Liao Bo, Peng Ting, Chen Haowen, Lin Yaping
College of Information science and Engineering, Hunan University, Changsha, Hunan, 410082, China.
Protein Pept Lett. 2013 Oct;20(10):1079-87. doi: 10.2174/09298665113209990002.
Knowledge of structural classes is applied in numerous important predictive tasks that address structural and functional features of proteins, although the prediction accuracy of the protein structural classes is not high. In this study, 45 different features were rationally designed to model the differences between protein structural classes, among which, 30 of them reflect the combined protein sequence information. In terms of correlation function, the protein sequence can be converted to a digital signal sequence, from which we can generate 20 discrete Fourier spectrum numbers. According to the segments of amino with different characteristics occurring in protein sequences, the frequencies of the 10 kinds of segments of amino acid (motifs) in protein are calculated. Other features include the secondary structural information :10 features were proposed to model the strong adjacent correlations in the secondary structural elements and capture the long-range spatial interactions between secondary structures, other 5 features were designed to differentiate α/β from α+β classes , which is a major problem of the existing algorithm. The methods were proposed based on a large set of low-identity sequences for which secondary structure is predicted from their sequence (based on PSI-PRED). By means of this method, the overall prediction accuracy of four benchmark datasets were all improved. Especially for the dataset FC699, 25PDB and D1189 which are 1.26%, 1% and 0.85% higher than the best previous method respectively.

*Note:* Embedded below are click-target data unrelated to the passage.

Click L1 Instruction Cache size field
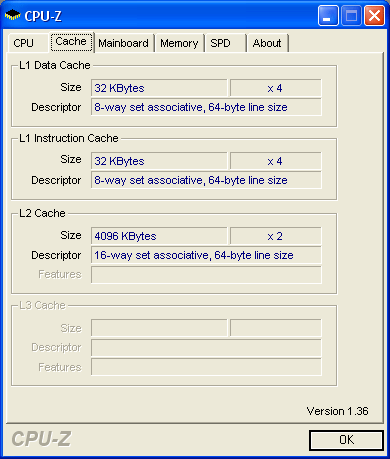Image resolution: width=390 pixels, height=459 pixels. 159,161
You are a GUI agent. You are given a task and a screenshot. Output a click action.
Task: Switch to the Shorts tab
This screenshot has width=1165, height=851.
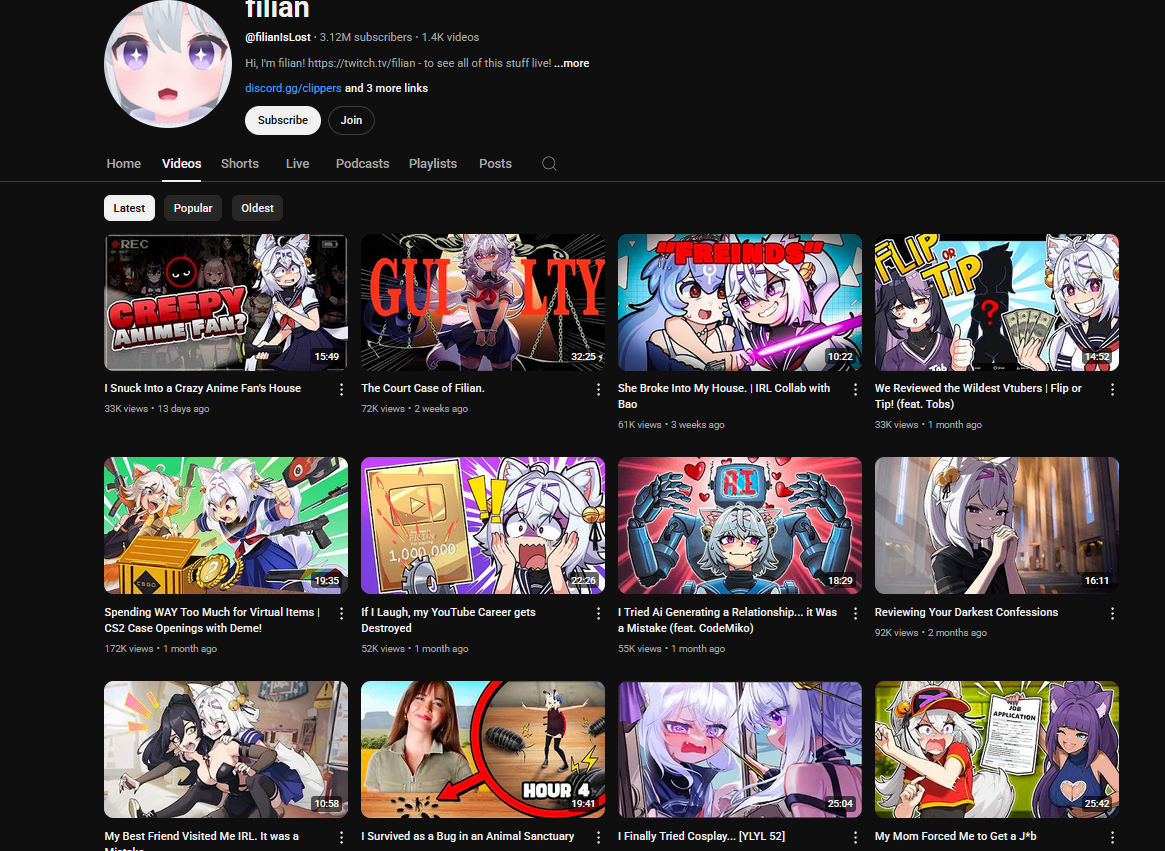240,164
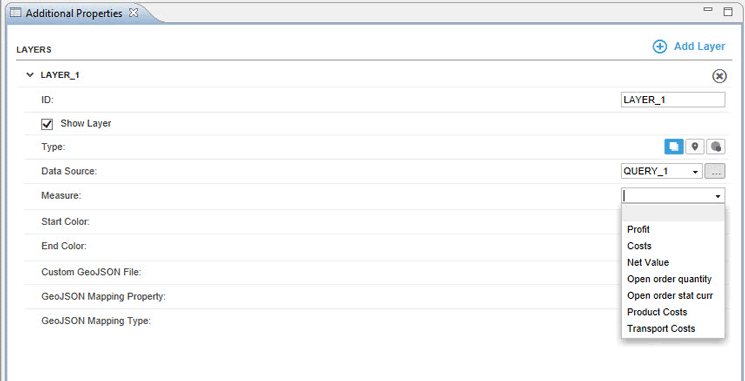Close the Additional Properties tab

click(x=134, y=13)
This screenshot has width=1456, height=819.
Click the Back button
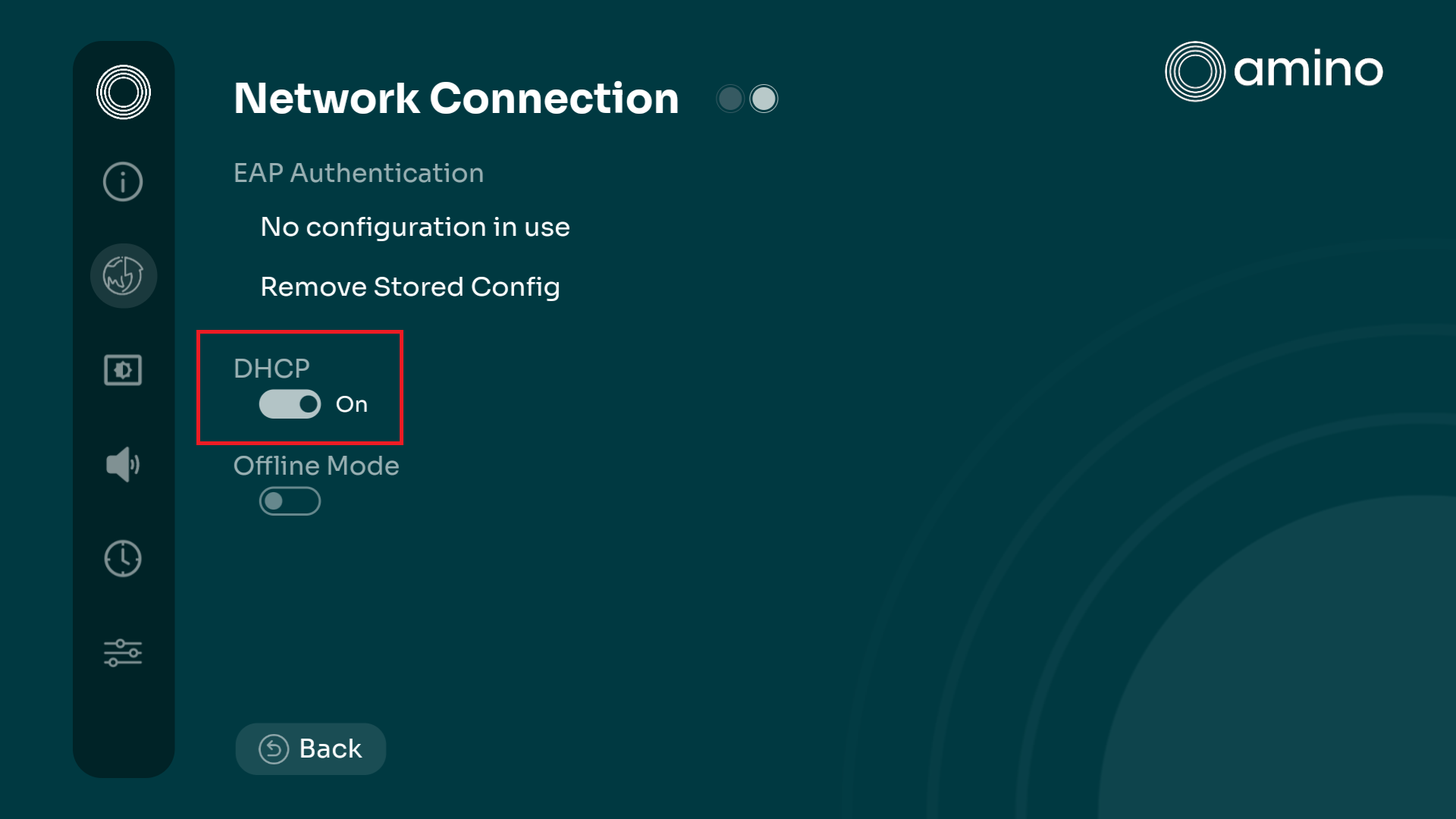point(311,749)
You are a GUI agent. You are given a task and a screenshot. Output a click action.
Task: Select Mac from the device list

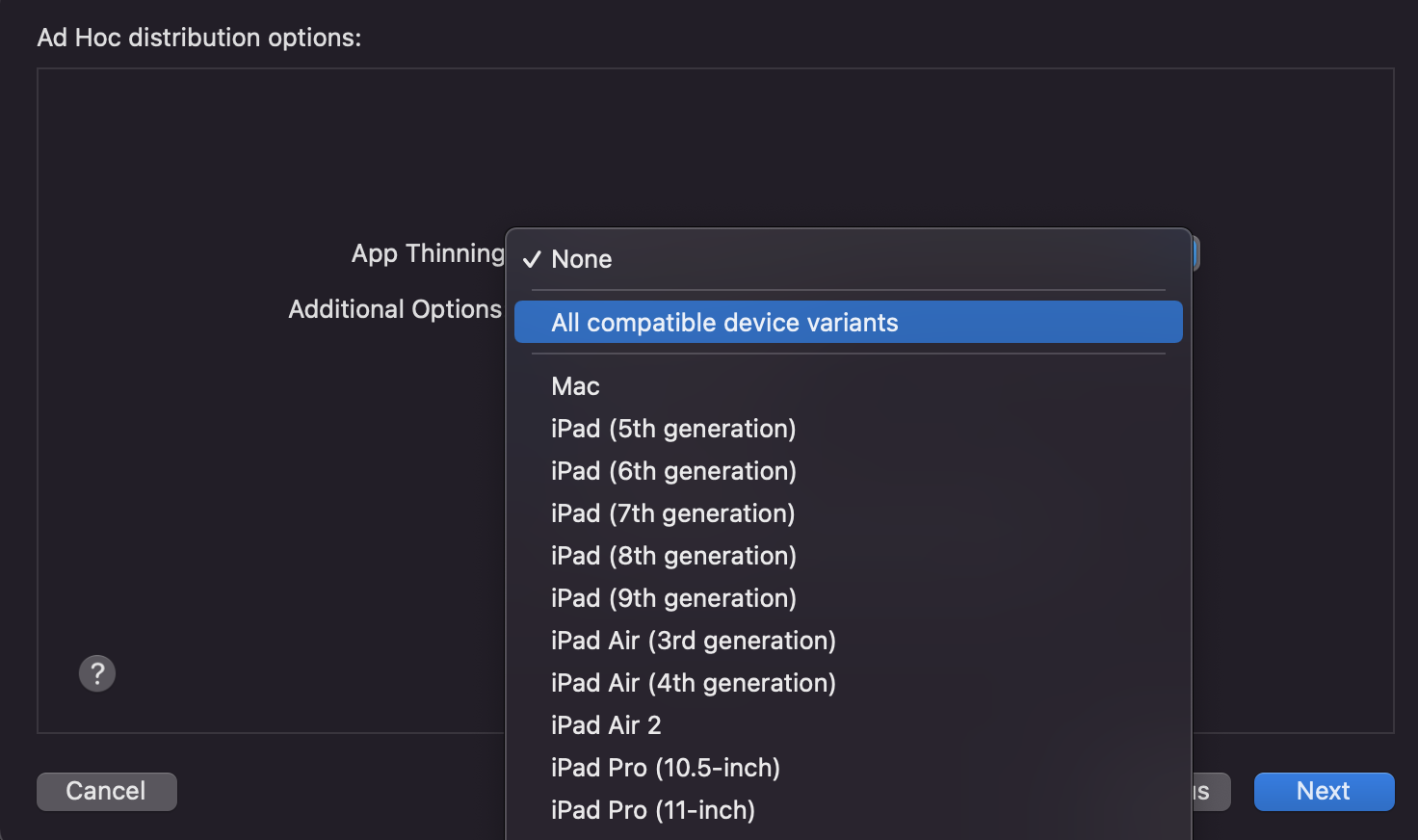click(575, 386)
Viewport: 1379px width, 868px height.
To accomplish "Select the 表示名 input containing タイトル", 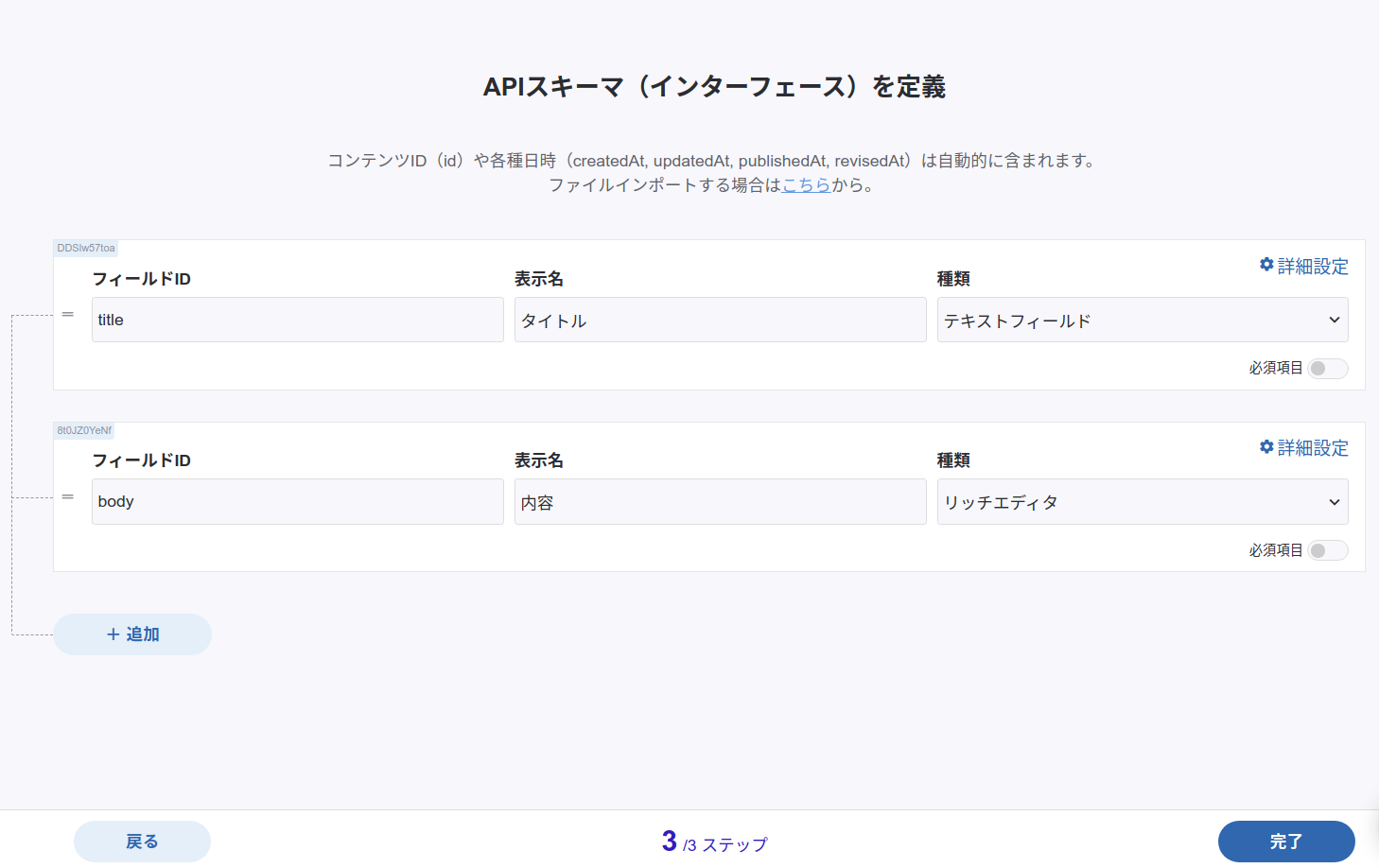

尽管蛋白质结构类别的预测准确性不高,但结构类别的知识仍应用于许多重要的预测任务中,这些任务涉及蛋白质的结构和功能特征。在本研究中,合理设计了45种不同的特征来模拟蛋白质结构类别之间的差异,其中30种反映了蛋白质序列的组合信息。就相关函数而言,蛋白质序列可以转换为数字信号序列,从中我们可以生成20个离散傅里叶频谱数。根据蛋白质序列中出现的具有不同特征的氨基酸片段,计算蛋白质中10种氨基酸片段(基序)的频率。其他特征包括二级结构信息:提出了10个特征来模拟二级结构元件中的强相邻相关性,并捕捉二级结构之间的远程空间相互作用,另外5个特征旨在区分α/β类和α+β类,这是现有算法的一个主要问题。这些方法是基于大量低同源性序列提出的,其二级结构是根据它们的序列预测的(基于PSI-PRED)。通过这种方法,四个基准数据集的总体预测准确性均得到了提高。特别是对于数据集FC699、25PDB和D1189,分别比之前最好的方法高出1.26%、1%和0.85%。